- Try it -
Everything from the line that holds "Task: Tap the OFFENCES" through the end of the data below should be output exactly, both ends included.

- Exercise data -
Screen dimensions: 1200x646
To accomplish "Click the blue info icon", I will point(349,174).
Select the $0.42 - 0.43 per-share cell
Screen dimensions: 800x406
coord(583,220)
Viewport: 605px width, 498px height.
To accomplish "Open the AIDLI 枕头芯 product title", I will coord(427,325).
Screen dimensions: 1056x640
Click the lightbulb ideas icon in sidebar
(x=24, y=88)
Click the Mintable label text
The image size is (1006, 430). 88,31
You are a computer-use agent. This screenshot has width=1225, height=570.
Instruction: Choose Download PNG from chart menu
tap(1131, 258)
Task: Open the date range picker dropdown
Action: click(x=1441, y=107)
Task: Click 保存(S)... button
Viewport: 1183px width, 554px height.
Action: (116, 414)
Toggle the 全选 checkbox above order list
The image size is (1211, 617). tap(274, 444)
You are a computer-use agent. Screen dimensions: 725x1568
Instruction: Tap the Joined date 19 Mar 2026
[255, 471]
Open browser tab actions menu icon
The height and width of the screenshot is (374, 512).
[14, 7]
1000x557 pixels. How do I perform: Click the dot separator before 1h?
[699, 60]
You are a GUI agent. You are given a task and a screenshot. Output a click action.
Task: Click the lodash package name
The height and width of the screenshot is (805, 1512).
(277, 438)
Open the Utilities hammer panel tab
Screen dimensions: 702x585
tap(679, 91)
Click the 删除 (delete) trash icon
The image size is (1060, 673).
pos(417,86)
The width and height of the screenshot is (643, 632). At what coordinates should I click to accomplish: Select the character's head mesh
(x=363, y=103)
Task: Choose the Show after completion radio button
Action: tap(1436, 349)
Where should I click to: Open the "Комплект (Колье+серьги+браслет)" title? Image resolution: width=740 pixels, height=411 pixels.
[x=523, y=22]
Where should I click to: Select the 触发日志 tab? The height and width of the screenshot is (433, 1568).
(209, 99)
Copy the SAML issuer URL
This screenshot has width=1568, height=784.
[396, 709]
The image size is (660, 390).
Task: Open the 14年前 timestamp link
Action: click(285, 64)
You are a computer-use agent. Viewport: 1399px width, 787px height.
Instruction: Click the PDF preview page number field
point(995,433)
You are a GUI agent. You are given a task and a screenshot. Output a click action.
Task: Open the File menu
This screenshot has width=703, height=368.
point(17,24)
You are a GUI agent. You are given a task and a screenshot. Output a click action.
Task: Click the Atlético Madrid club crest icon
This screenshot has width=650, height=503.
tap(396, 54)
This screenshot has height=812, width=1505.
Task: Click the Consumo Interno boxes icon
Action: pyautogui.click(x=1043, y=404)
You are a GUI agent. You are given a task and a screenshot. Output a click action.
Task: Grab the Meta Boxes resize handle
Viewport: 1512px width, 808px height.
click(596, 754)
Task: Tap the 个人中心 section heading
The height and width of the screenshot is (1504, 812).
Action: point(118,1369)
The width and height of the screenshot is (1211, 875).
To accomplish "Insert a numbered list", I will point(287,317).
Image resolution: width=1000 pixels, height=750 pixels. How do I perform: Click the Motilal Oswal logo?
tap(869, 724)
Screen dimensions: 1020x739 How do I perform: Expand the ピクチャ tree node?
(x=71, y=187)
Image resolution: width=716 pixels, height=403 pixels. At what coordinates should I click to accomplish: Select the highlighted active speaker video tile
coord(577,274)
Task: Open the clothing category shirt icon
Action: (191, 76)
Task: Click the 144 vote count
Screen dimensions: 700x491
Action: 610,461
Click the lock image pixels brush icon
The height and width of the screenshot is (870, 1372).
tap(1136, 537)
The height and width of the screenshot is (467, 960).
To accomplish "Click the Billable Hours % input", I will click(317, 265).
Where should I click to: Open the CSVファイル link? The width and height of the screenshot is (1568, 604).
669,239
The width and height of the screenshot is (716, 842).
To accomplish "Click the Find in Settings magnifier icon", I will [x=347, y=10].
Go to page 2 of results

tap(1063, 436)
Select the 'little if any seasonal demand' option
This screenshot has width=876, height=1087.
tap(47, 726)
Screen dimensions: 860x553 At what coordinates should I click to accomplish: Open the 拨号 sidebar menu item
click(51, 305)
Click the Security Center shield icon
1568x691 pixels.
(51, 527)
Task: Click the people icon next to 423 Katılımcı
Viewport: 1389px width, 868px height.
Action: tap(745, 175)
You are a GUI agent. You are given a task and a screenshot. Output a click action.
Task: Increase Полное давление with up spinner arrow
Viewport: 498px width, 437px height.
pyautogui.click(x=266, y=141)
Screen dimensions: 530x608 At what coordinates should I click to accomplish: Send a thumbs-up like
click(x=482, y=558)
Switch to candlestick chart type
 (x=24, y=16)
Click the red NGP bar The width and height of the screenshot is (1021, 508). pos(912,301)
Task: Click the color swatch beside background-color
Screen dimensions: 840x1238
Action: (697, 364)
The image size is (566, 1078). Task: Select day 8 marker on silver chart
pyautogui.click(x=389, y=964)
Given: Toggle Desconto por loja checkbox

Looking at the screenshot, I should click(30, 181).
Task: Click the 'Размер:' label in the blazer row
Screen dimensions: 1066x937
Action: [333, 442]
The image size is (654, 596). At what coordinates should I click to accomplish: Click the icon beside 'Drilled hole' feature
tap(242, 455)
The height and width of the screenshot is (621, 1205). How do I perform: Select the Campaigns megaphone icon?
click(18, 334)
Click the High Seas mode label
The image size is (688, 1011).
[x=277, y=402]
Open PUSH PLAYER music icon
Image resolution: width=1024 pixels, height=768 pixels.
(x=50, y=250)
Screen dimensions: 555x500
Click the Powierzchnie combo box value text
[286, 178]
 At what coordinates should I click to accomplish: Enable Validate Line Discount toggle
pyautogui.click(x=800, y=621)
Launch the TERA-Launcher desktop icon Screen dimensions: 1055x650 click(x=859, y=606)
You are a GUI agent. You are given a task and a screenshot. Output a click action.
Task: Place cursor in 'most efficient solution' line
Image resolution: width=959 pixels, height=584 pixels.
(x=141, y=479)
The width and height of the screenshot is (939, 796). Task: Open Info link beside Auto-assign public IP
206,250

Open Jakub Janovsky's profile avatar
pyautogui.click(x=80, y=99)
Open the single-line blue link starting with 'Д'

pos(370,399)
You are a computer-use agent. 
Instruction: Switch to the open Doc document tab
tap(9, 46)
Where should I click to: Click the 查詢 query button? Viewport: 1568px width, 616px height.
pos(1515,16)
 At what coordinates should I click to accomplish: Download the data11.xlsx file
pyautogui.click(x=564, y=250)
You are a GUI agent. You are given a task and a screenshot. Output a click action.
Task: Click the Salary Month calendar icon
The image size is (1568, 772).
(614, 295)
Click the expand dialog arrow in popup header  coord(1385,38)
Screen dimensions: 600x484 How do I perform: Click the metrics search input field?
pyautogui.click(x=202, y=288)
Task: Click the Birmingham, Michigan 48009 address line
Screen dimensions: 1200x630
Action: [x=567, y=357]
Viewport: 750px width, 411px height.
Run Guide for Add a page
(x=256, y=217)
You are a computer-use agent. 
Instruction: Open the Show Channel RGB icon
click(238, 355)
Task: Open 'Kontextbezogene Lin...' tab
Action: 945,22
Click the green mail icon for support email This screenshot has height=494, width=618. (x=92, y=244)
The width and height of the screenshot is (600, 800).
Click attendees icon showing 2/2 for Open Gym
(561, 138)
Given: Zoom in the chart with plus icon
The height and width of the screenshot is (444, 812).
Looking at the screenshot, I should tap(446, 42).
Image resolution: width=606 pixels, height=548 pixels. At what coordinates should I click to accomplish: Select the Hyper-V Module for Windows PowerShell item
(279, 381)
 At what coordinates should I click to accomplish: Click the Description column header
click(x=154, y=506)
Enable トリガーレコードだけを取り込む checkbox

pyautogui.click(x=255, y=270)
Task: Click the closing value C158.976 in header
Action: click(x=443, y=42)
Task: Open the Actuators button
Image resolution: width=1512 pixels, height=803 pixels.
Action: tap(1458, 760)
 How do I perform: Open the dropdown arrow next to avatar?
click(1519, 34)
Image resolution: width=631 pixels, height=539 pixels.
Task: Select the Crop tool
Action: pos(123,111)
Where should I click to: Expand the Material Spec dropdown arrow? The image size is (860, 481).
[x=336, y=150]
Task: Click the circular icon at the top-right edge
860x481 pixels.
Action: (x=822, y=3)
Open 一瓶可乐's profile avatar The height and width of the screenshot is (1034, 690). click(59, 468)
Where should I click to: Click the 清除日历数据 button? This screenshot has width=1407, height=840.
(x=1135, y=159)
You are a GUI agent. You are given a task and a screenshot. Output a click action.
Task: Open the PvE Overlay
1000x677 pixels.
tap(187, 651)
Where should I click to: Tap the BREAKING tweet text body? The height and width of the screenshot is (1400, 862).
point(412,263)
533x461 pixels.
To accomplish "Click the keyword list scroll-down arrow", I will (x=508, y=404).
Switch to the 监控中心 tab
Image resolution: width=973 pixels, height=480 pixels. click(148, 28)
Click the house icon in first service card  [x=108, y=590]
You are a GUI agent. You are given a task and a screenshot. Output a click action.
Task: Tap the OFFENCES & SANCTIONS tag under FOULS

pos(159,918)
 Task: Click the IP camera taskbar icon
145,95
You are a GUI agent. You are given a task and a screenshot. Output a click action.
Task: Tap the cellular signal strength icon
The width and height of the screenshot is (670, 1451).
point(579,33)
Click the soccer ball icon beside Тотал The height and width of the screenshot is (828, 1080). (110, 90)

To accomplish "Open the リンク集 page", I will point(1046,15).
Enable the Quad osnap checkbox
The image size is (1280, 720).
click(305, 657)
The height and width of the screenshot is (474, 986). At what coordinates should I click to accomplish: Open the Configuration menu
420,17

- Result of the exercise -
Task: Tap the OFFENCES & SANCTIONS tag under FOULS

pos(159,918)
 Task: Click the IP camera taskbar icon
145,95
You are a GUI agent. You are given a task and a screenshot. Output a click action.
Task: Tap the cellular signal strength icon
The width and height of the screenshot is (670, 1451).
point(579,33)
Click the soccer ball icon beside Тотал The height and width of the screenshot is (828, 1080). (110, 90)

To accomplish "Open the リンク集 page", I will point(1046,15).
Enable the Quad osnap checkbox
The image size is (1280, 720).
click(305, 657)
The height and width of the screenshot is (474, 986). At what coordinates should I click to accomplish: Open the Configuration menu
420,17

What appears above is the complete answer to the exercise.